─── Selected passage ───

The vet examined the one cat, found nothing during the exam. He prescribed antibiotics and non-steroidal anti-inflammatory (Metacam). Said if not better in 2 weeks, to bring them back for overnite stay to be scoped.
Might this condition be related to hairballs as both occasionally have hairballs; however, this hard swallowing has been constant for several months now.
Cats certainly can develop sore throats. Sore throats, voice changes, hard swallowing, drooling, and reluctance to eat hard foods can occur for a number of reasons. Infections, immune system issues, foreign objects in the throat, polyps or masses in the throat, and certain dental problems are common causes.
Since both of your cats developed symptoms at the same time, I am most suspicious of an infectious cause. The infection could be caused by a virus or a bacteria that has infected both. If your cats are related to each other, then simultaneous development of polyps or immune system issues is possible. An allergy to a new product or substance in the house also might be involved.
A course of antibiotics is not completely unreasonable in this situation (although some academic types frown on using antibiotics unless a known bacterial infection exists). However, the manufacturer of Metacam recently issued a warning against using the product more than once in cats. I recommend that you stop the Metacam immediately and talk to your vet about this.
Performing laryngoscopy (visual evaluation of the back of the throat) is a good idea. If no obvious polyps or lesions are present, then I’d recommend swabbing the back of each cat’s throat. The swabs can be submitted for bacterial culture and for viral (and bacterial) DNA testing through PCR (polymerase chain reaction).
Meanwhile, feed soft food and stop the Metacam!

─── Study material ───

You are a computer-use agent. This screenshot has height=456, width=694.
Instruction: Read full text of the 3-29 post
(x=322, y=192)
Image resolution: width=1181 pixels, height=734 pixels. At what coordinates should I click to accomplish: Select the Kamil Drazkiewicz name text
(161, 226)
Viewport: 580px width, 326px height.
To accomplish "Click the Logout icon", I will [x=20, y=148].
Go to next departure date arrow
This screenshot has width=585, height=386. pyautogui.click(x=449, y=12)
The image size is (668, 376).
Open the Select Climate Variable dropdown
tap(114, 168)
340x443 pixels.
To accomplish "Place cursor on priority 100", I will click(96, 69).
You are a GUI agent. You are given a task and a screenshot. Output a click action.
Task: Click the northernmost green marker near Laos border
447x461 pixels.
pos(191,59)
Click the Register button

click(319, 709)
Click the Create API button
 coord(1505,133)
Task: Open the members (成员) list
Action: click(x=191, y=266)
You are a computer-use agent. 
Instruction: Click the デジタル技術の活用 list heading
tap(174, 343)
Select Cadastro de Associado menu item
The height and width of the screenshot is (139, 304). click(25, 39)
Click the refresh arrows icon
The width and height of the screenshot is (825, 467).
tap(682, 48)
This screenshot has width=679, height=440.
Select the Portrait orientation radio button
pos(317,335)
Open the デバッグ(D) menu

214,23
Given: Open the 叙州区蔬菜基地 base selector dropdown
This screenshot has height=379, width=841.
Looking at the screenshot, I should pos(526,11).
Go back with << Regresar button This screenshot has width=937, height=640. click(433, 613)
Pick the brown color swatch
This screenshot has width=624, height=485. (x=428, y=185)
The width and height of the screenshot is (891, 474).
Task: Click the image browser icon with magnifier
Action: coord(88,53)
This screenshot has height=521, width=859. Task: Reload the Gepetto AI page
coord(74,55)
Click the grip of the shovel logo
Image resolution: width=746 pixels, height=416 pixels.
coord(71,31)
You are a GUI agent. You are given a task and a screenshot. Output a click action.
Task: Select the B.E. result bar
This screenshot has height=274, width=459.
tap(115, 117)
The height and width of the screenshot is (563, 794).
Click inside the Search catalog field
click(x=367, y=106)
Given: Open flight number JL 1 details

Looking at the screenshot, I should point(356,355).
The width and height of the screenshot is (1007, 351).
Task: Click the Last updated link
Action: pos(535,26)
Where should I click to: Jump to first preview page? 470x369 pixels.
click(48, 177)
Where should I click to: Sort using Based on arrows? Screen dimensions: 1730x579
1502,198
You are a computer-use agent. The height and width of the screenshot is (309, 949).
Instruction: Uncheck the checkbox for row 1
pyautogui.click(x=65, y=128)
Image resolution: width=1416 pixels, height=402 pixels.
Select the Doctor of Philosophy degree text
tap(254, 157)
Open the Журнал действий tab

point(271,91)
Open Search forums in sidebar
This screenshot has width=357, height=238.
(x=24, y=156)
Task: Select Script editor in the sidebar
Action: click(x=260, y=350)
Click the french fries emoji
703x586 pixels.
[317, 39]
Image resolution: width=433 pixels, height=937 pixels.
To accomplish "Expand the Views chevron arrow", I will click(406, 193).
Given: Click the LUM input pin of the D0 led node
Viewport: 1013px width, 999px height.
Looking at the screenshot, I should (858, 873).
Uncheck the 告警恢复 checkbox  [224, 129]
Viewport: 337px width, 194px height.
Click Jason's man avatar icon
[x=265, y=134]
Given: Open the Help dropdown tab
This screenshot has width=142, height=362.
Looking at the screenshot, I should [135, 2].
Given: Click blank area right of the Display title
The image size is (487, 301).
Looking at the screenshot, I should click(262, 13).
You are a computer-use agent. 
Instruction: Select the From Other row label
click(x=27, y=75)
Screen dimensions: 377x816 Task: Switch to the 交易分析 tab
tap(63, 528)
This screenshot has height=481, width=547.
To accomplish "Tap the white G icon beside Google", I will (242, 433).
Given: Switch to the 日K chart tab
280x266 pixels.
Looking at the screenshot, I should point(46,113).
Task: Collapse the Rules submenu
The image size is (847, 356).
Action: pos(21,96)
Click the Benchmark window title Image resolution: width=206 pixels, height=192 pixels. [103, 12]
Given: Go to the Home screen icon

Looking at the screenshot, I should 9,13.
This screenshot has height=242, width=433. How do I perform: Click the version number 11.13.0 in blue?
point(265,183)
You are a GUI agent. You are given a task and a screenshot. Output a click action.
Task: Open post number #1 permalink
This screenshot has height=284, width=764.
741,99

───

§ Task set
(A) Rewrite the paragraph of the text on cats' sore throats that begins "Cats certainly can develop sore throats" as a bulleted list, keeping its main facts.
(B) From the text on cats' sore throats, quote the words from "Might this condition" to "might be involved.".

§ Answers for the tasks
(A)
- Cats can develop sore throats.
- Signs include sore throat, voice changes, hard swallowing, drooling, and reluctance to eat hard foods.
- Common causes:
  - Infections
  - Immune system issues
  - Foreign objects in the throat
  - Polyps or masses in the throat
  - Certain dental problems

(B)
Might this condition be related to hairballs as both occasionally have hairballs; however, this hard swallowing has been constant for several months now.
Cats certainly can develop sore throats. Sore throats, voice changes, hard swallowing, drooling, and reluctance to eat hard foods can occur for a number of reasons. Infections, immune system issues, foreign objects in the throat, polyps or masses in the throat, and certain dental problems are common causes.
Since both of your cats developed symptoms at the same time, I am most suspicious of an infectious cause. The infection could be caused by a virus or a bacteria that has infected both. If your cats are related to each other, then simultaneous development of polyps or immune system issues is possible. An allergy to a new product or substance in the house also might be involved.